Девушка схватила его за руку, и не успел сконфуженный Матвей оглянуться, как уж она поцеловала у него руку. Потому что бедняжка, видно, испугалась Америки еще хуже, чем Лозинский.
Пароход остановился на ночь в заливе, и никого не спускали до следующего утра. Пассажиры долго сидели на палубах, потом большая часть разошлась и заснула. Не спали только те, кого, как и наших лозищан, пугала неведомая доля в незнакомой стране. Дыма, впрочем, первый заснул себе на лавке. Анна долго сидела рядом с Матвеем, и порой слышался ее тихий и робкий голос,
Лозинский молчал. Потом и Анна заснула, склонясь усталой головой на свой узел.
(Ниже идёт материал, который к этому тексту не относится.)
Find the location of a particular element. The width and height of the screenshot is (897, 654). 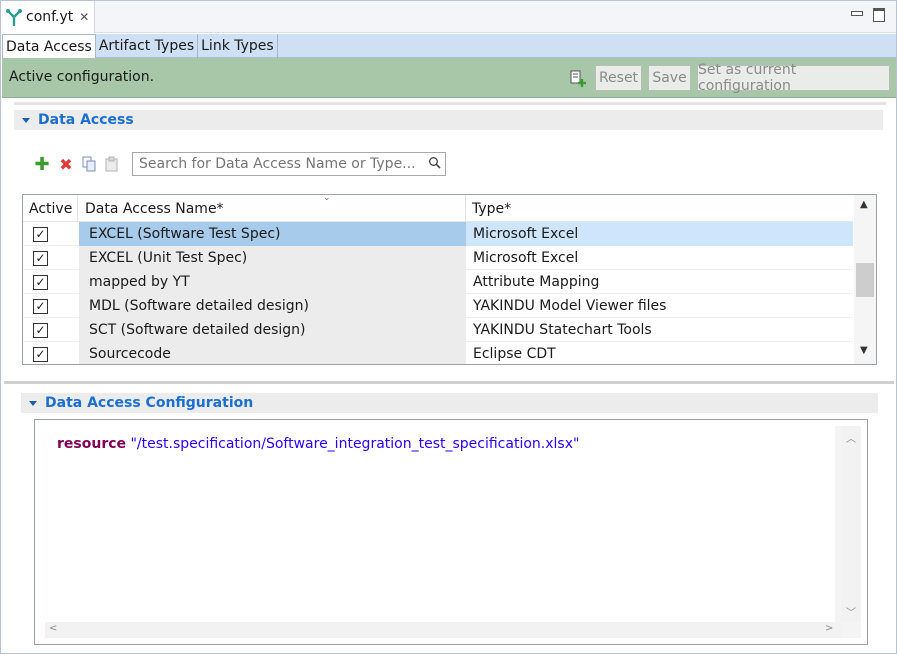

reset-button: Reset is located at coordinates (618, 78).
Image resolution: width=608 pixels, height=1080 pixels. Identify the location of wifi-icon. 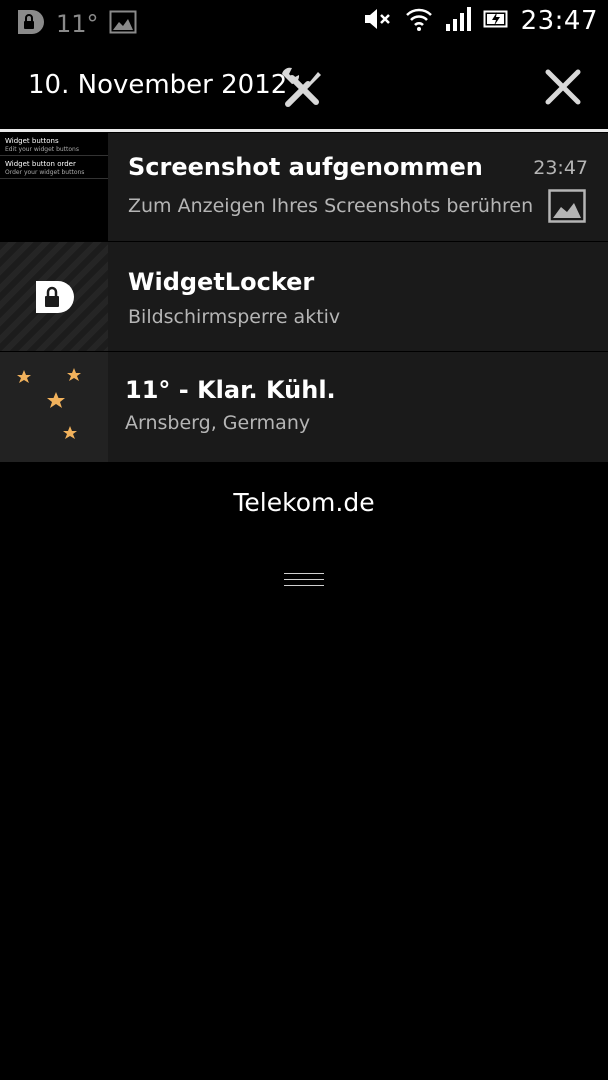
(419, 21).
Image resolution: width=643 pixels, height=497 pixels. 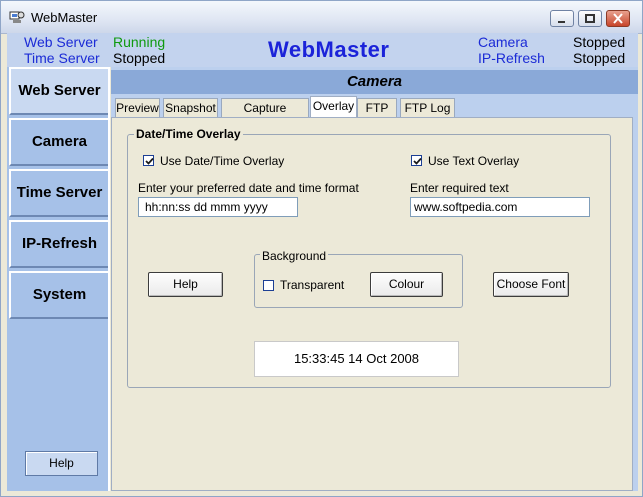 What do you see at coordinates (186, 284) in the screenshot?
I see `help-button: Help` at bounding box center [186, 284].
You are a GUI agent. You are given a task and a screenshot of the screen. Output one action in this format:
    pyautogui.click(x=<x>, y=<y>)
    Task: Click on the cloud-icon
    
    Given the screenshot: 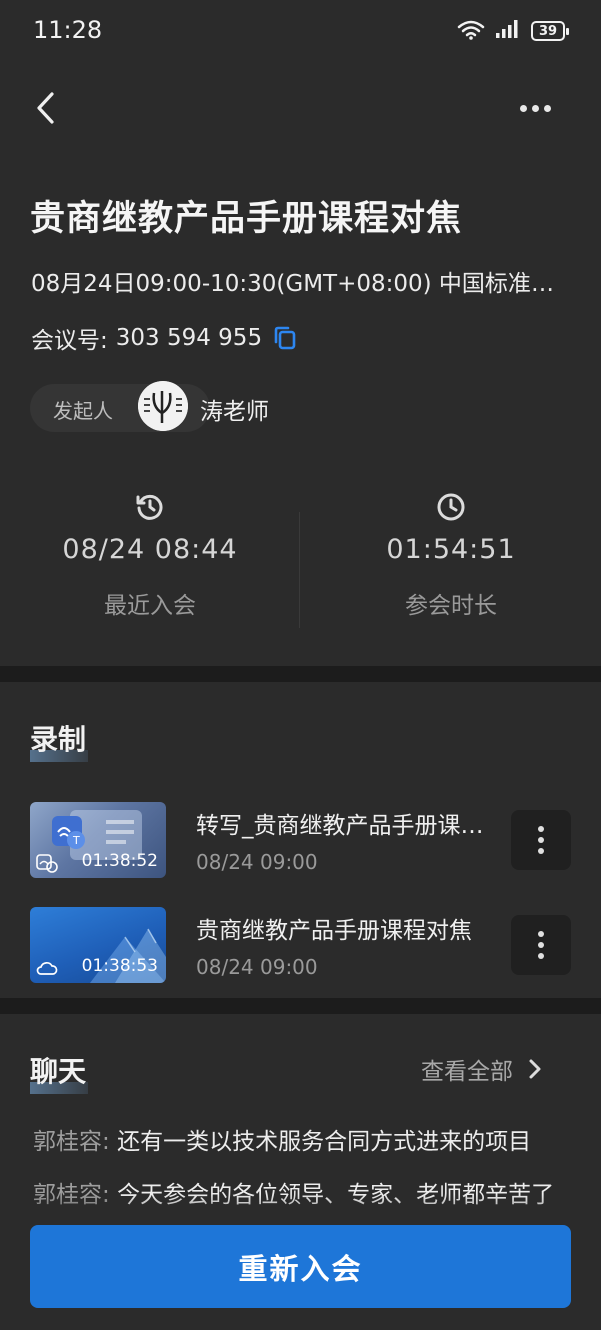 What is the action you would take?
    pyautogui.click(x=47, y=968)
И только Матвей просидел всю теплую ночь, пока свет на лбу статуи не померк и заиграли отблески зари на волнах, оставляемых бороздами возвращавшихся с долгой ночной работы пароходов…
На следующее утро пришли на пароход американские таможенные чиновники, давали подписывать какую-то бумагу, а между тем, корабль потихоньку стали подтягивать к пристани. И было как-то даже грустно смотреть, как этот морской великан лежит теперь на воде, без собственного движения, точно мертвый, а какой-то маленький пароходишко хлопочет около него, как живой муравей около мертвого жука. То потянет его за хвост, то забежит с носу, и свистит, и шипит, и вертится… А пристань оказалась — огромный сарай, каких много было на берегу. Они стояли рядами, некрасивые, огромные и мрачные. Только на одной толпились американцы, громко визжали, свистели и кричали ‘ура’. Матвей посмотрел туда с остатком надежды увидеть сестру — и махнул рукой. Где уж!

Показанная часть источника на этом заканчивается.